CONSIGNES À SUIVRE: Mettez à jour les lignes des enregistrements, de celle qui contient « This screenshot has width=710, height=453. » jusqu'à celle qui contient « Action: click(29, 67) », toutes deux incluses, en remplaçant « Vehicle » par « Driver » sans rien modifier d'autre. Redonnez uniquement ces lignes.

DONNÉES À TRAITER:
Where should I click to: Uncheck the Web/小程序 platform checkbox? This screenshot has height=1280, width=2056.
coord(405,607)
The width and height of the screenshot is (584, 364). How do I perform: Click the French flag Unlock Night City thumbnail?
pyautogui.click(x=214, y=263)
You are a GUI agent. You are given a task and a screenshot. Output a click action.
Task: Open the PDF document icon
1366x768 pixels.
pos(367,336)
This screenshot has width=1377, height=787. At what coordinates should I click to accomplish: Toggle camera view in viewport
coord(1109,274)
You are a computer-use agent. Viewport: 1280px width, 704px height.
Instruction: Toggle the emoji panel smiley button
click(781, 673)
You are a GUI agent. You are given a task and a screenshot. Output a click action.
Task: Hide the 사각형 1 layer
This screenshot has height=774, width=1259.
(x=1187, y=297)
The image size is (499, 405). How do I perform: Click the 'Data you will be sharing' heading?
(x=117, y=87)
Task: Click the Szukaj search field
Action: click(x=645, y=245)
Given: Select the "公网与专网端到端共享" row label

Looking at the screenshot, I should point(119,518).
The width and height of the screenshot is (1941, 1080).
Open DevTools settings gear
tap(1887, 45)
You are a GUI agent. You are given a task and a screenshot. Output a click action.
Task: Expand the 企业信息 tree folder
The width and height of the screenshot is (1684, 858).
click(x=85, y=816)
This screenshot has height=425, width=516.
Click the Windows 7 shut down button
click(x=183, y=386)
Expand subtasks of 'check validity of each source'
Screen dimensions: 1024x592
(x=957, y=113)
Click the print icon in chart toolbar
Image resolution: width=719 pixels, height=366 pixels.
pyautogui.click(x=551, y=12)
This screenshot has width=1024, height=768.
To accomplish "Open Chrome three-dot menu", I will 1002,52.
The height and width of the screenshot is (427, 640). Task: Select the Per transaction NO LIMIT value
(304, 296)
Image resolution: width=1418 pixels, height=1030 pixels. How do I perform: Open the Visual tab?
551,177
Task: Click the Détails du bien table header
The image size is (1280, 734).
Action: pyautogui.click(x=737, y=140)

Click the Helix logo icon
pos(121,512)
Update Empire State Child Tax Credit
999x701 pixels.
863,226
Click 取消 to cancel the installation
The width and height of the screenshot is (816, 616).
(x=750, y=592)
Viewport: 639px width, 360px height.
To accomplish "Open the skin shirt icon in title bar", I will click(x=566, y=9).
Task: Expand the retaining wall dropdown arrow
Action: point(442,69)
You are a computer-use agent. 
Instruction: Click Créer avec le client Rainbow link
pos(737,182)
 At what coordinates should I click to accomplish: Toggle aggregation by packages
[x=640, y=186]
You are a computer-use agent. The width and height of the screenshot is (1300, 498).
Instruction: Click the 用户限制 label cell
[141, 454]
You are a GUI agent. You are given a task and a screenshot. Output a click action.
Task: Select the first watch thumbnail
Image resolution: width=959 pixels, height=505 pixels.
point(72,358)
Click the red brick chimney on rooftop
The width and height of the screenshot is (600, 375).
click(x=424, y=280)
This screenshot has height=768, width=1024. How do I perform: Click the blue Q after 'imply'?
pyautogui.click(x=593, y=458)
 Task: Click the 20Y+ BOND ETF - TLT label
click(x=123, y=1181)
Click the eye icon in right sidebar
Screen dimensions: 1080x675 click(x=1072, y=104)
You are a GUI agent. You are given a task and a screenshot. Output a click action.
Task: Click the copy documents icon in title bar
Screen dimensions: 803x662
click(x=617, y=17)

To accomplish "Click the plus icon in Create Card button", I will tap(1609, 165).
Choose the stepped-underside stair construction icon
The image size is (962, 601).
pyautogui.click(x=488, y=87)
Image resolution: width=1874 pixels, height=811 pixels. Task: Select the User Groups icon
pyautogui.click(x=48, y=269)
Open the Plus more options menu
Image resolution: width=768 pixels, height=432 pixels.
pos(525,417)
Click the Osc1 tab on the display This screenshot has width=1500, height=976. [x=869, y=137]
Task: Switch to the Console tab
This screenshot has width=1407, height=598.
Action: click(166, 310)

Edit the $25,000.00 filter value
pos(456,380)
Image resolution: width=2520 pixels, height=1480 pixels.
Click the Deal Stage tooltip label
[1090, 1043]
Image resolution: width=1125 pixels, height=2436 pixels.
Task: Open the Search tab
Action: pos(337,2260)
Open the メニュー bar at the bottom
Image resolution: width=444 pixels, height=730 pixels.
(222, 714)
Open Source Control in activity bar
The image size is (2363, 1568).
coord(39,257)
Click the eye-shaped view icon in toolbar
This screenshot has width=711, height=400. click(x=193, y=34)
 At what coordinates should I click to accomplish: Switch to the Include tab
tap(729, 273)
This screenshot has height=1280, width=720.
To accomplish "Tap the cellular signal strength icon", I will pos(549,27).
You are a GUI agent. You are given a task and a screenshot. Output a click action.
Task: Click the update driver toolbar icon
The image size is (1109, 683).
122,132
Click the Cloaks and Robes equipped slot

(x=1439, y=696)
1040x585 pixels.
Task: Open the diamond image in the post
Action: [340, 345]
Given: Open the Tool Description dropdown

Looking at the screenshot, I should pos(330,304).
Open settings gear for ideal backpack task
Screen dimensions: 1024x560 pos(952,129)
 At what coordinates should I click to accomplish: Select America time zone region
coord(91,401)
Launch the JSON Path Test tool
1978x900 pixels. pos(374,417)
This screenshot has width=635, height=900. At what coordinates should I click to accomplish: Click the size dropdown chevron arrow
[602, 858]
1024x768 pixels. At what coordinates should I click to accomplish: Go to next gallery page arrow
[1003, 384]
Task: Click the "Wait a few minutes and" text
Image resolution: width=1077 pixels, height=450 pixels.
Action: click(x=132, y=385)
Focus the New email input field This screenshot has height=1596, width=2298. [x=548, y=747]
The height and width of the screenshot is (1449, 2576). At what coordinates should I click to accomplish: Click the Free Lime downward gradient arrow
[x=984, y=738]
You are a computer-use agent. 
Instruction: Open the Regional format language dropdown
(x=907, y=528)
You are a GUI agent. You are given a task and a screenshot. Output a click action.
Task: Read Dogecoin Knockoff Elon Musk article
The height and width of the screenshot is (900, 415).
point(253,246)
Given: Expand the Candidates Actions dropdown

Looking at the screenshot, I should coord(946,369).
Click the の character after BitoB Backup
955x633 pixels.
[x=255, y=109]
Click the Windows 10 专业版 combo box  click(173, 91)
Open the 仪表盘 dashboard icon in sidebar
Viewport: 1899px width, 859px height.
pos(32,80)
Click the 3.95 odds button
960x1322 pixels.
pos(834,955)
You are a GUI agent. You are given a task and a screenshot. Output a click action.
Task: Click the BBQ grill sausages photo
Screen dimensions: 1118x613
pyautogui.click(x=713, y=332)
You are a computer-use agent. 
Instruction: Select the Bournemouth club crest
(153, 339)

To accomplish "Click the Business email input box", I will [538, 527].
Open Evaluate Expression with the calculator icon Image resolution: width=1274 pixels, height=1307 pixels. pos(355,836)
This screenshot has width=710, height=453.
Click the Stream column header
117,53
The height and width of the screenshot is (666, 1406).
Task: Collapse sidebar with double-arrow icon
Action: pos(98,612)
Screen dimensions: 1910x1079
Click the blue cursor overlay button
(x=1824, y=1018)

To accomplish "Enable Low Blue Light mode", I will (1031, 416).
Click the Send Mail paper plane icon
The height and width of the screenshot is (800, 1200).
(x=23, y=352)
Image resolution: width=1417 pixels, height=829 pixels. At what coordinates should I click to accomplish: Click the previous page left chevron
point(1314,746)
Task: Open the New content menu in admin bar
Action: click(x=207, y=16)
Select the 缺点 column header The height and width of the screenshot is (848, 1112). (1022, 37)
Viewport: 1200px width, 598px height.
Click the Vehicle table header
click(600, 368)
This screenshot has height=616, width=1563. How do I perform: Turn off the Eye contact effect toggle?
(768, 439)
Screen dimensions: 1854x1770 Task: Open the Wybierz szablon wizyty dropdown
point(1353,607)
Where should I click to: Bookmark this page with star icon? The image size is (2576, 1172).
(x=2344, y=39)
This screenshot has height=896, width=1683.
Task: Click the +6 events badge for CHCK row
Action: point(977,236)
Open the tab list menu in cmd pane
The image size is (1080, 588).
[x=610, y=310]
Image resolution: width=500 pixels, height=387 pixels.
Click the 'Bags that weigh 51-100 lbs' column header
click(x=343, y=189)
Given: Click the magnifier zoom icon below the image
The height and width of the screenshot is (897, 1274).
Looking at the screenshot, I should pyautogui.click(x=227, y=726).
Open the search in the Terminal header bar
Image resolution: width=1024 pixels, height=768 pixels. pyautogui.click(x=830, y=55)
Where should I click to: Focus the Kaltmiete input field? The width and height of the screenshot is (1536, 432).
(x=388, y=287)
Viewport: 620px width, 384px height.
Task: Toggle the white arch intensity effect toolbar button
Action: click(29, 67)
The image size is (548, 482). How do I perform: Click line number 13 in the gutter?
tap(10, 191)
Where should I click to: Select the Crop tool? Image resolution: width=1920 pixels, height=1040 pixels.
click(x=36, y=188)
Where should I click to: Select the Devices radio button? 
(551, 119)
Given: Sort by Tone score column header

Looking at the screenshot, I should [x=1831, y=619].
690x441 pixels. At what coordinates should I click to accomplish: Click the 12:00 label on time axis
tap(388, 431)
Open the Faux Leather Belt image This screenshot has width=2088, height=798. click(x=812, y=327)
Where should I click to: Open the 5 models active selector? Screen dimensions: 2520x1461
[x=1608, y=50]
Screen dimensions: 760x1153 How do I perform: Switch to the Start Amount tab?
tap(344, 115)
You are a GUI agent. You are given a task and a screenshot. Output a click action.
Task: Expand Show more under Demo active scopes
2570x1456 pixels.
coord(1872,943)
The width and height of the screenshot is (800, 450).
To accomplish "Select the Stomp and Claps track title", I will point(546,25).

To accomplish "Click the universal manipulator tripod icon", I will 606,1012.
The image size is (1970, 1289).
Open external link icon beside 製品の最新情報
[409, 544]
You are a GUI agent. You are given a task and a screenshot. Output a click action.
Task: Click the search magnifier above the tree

RÉSULTAT DE LA TÂCHE:
This screenshot has width=710, height=453.
Click the Stream column header
117,53
The height and width of the screenshot is (666, 1406).
Task: Collapse sidebar with double-arrow icon
Action: pos(98,612)
Screen dimensions: 1910x1079
Click the blue cursor overlay button
(x=1824, y=1018)

To accomplish "Enable Low Blue Light mode", I will (1031, 416).
Click the Send Mail paper plane icon
The height and width of the screenshot is (800, 1200).
(x=23, y=352)
Image resolution: width=1417 pixels, height=829 pixels. At what coordinates should I click to accomplish: Click the previous page left chevron
point(1314,746)
Task: Open the New content menu in admin bar
Action: click(x=207, y=16)
Select the 缺点 column header The height and width of the screenshot is (848, 1112). (1022, 37)
Viewport: 1200px width, 598px height.
Click the Driver table header
click(600, 368)
This screenshot has height=616, width=1563. How do I perform: Turn off the Eye contact effect toggle?
(768, 439)
Screen dimensions: 1854x1770 Task: Open the Wybierz szablon wizyty dropdown
point(1353,607)
Where should I click to: Bookmark this page with star icon? The image size is (2576, 1172).
(x=2344, y=39)
This screenshot has height=896, width=1683.
Task: Click the +6 events badge for CHCK row
Action: point(977,236)
Open the tab list menu in cmd pane
The image size is (1080, 588).
[x=610, y=310]
Image resolution: width=500 pixels, height=387 pixels.
Click the 'Bags that weigh 51-100 lbs' column header
click(x=343, y=189)
Given: Click the magnifier zoom icon below the image
The height and width of the screenshot is (897, 1274).
Looking at the screenshot, I should pyautogui.click(x=227, y=726).
Open the search in the Terminal header bar
Image resolution: width=1024 pixels, height=768 pixels. pyautogui.click(x=830, y=55)
Where should I click to: Focus the Kaltmiete input field? The width and height of the screenshot is (1536, 432).
(x=388, y=287)
Viewport: 620px width, 384px height.
Task: Toggle the white arch intensity effect toolbar button
Action: click(29, 67)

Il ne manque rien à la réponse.